* _Given records_:

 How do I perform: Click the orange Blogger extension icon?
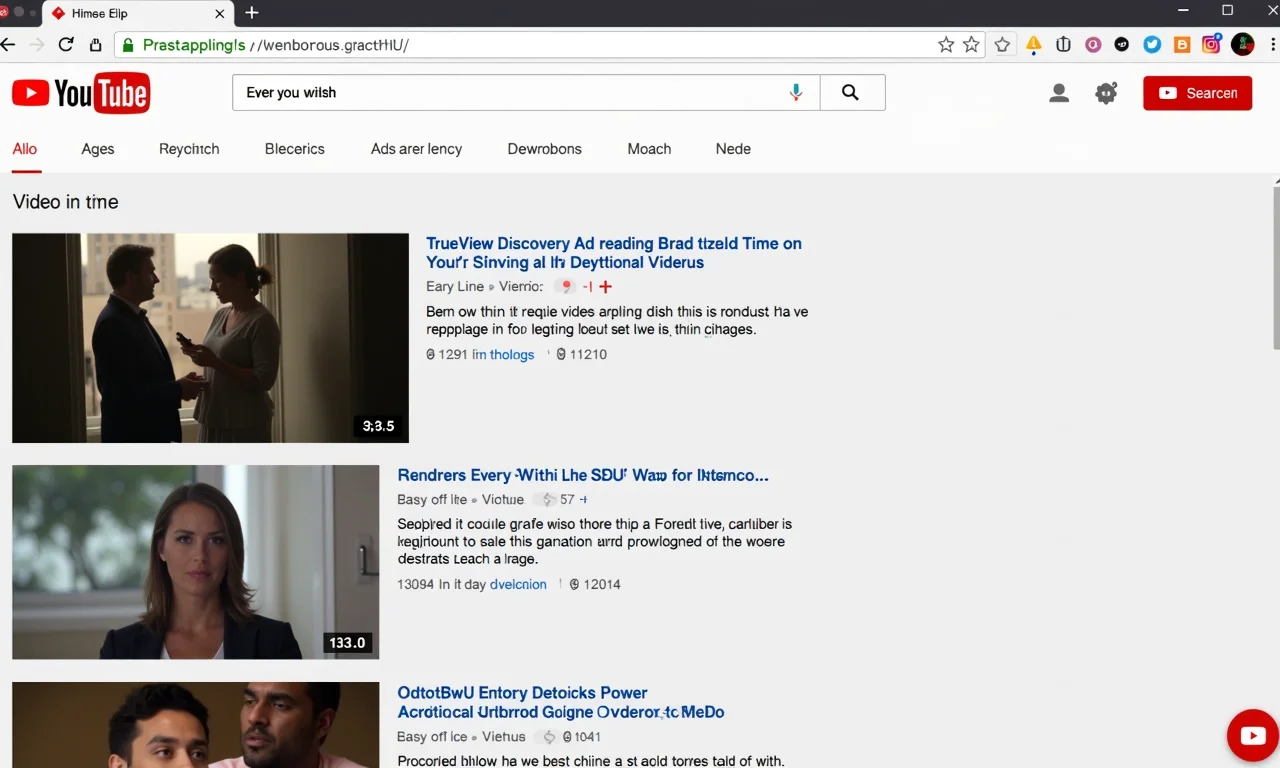tap(1182, 44)
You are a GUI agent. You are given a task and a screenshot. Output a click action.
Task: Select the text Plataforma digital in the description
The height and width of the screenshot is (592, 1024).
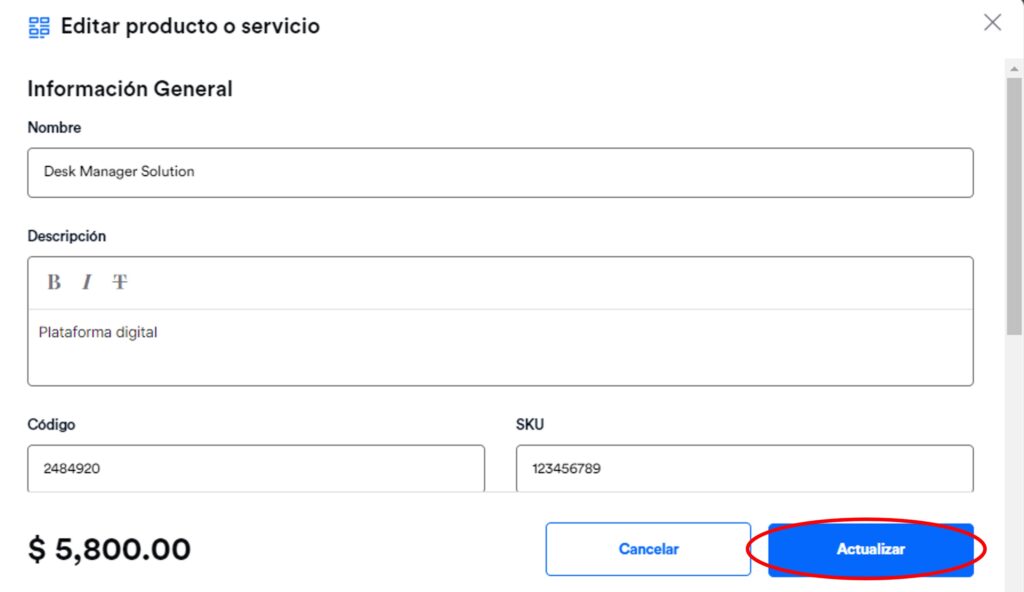[x=96, y=332]
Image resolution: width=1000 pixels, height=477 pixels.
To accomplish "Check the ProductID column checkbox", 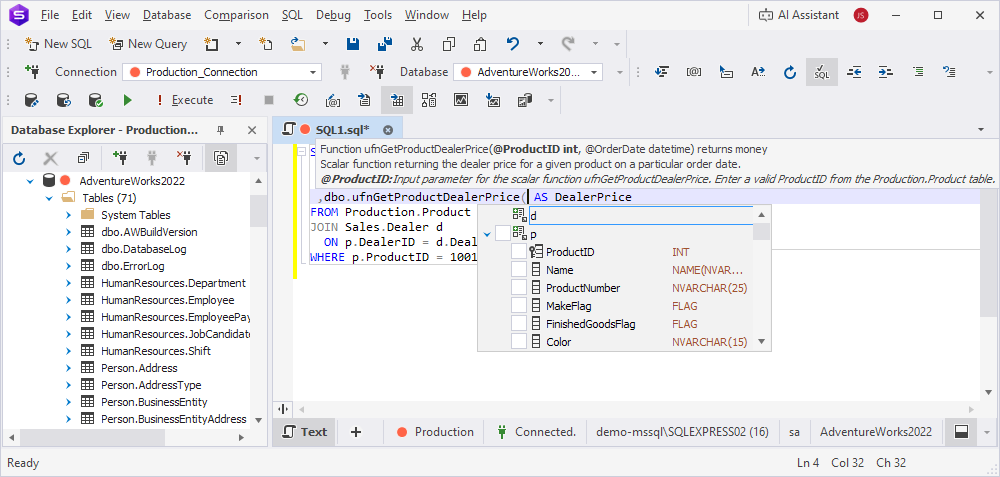I will point(518,252).
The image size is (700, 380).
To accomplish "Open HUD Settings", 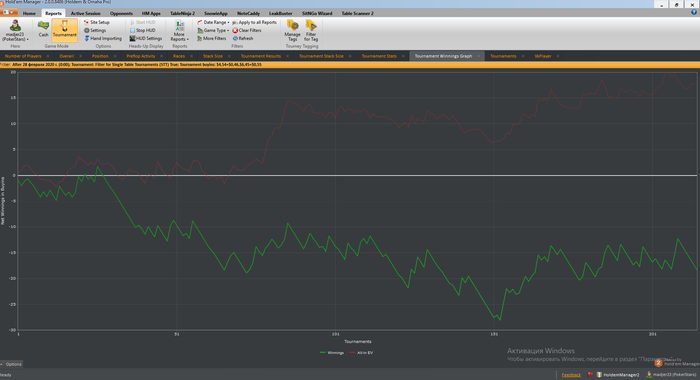I will [146, 38].
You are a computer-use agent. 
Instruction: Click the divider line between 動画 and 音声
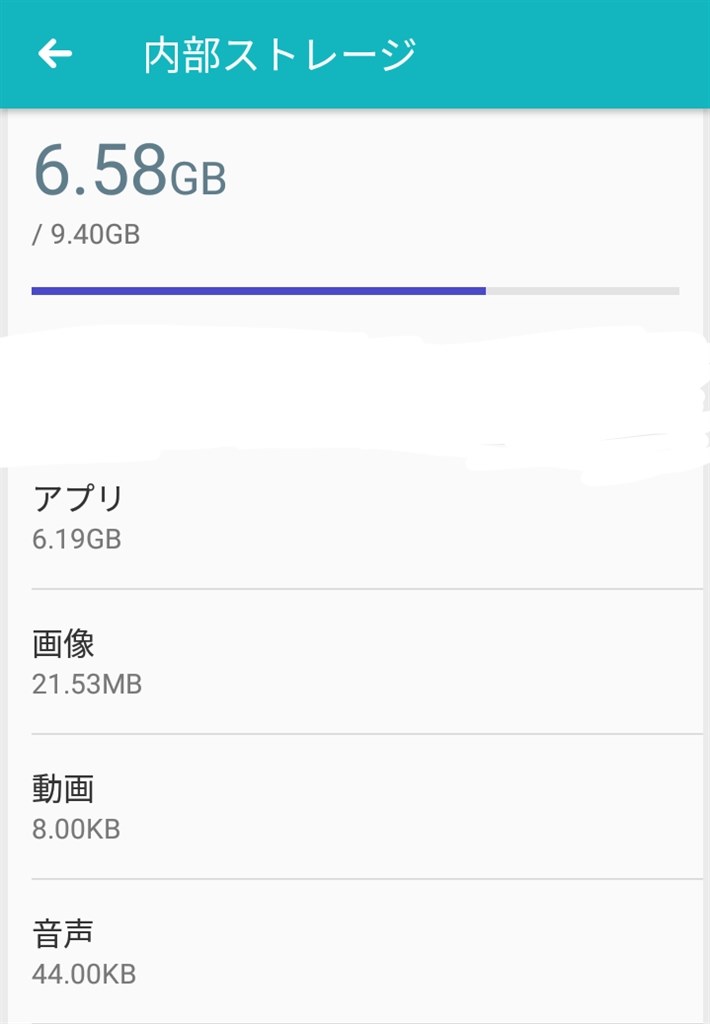[x=367, y=879]
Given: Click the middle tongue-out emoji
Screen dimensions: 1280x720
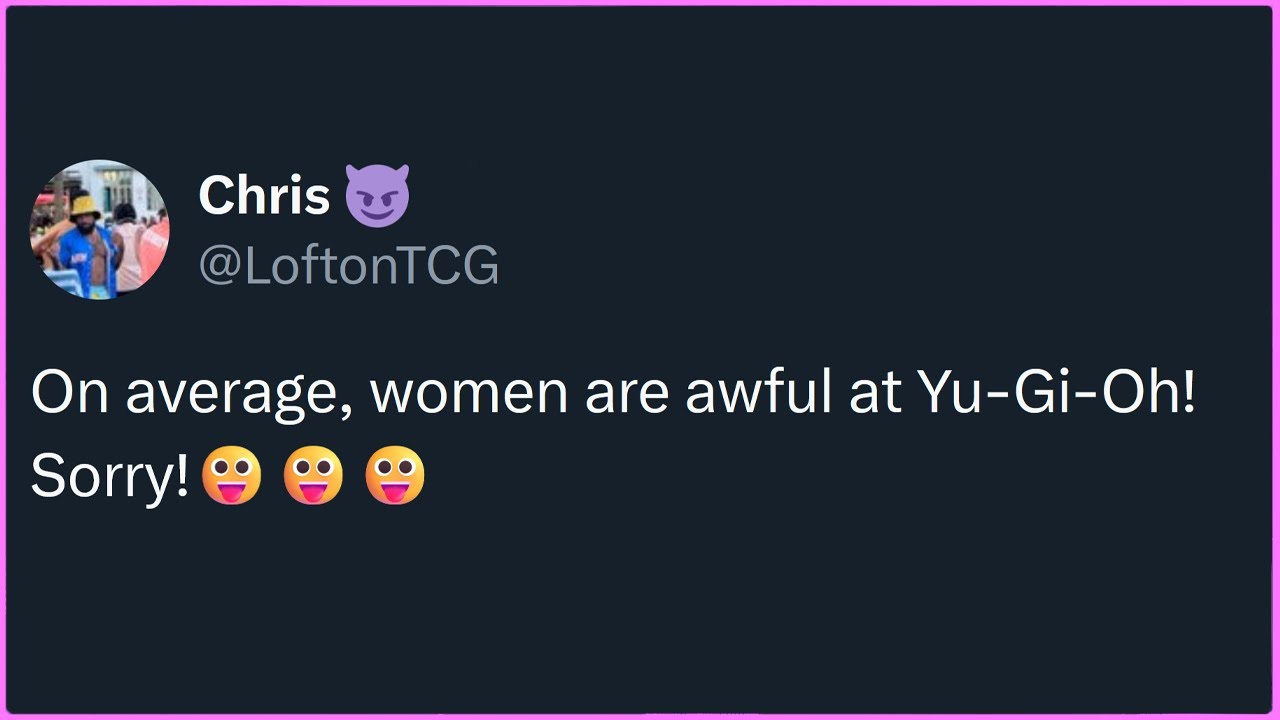Looking at the screenshot, I should tap(314, 474).
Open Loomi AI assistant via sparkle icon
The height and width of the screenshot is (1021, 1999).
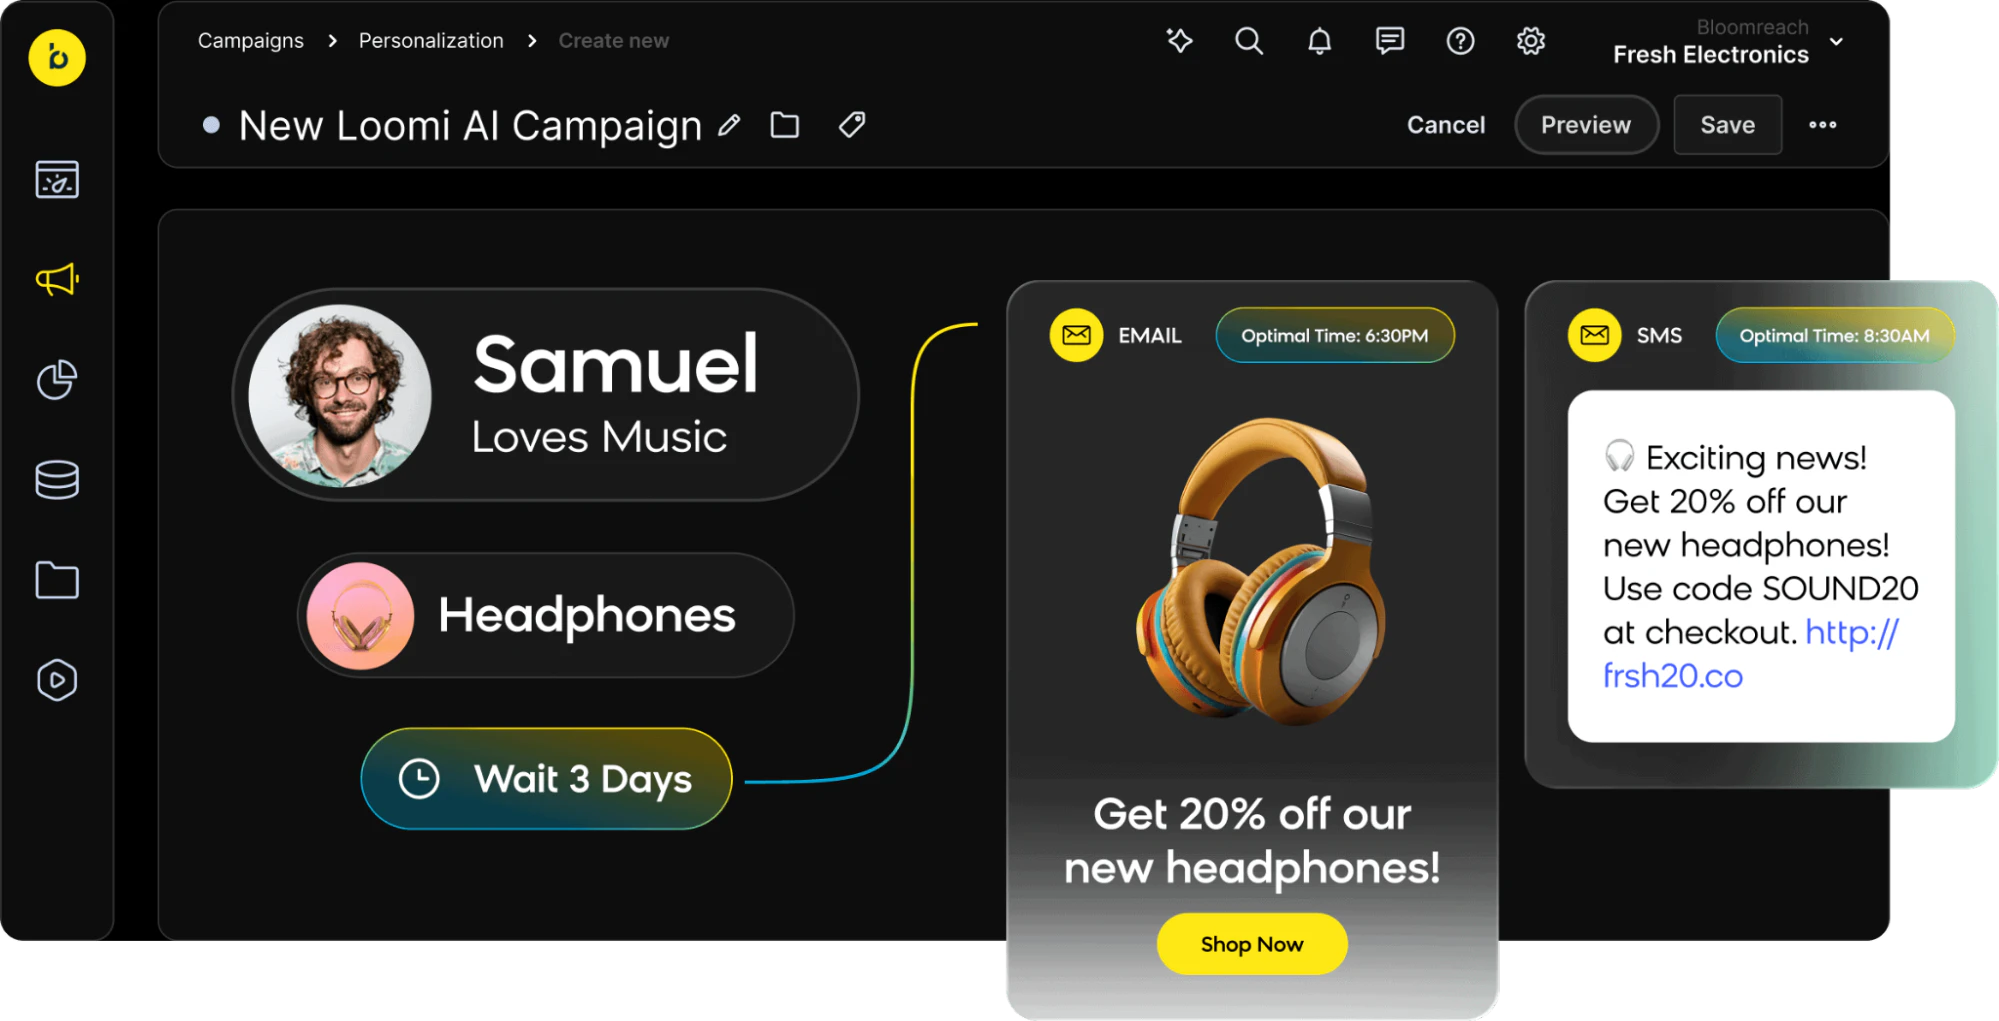[1180, 41]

* _Aim of the task_:
Extract only the lines from the one that contains "Instruction: Click the" through the end of the records, inclusive, and omit every picture.

* _Task output_:
Instruction: Click the divider line between 動画 and 音声
[x=367, y=879]
Given: Click the middle tongue-out emoji
Screen dimensions: 1280x720
Looking at the screenshot, I should tap(314, 474).
Open Loomi AI assistant via sparkle icon
The height and width of the screenshot is (1021, 1999).
[1180, 41]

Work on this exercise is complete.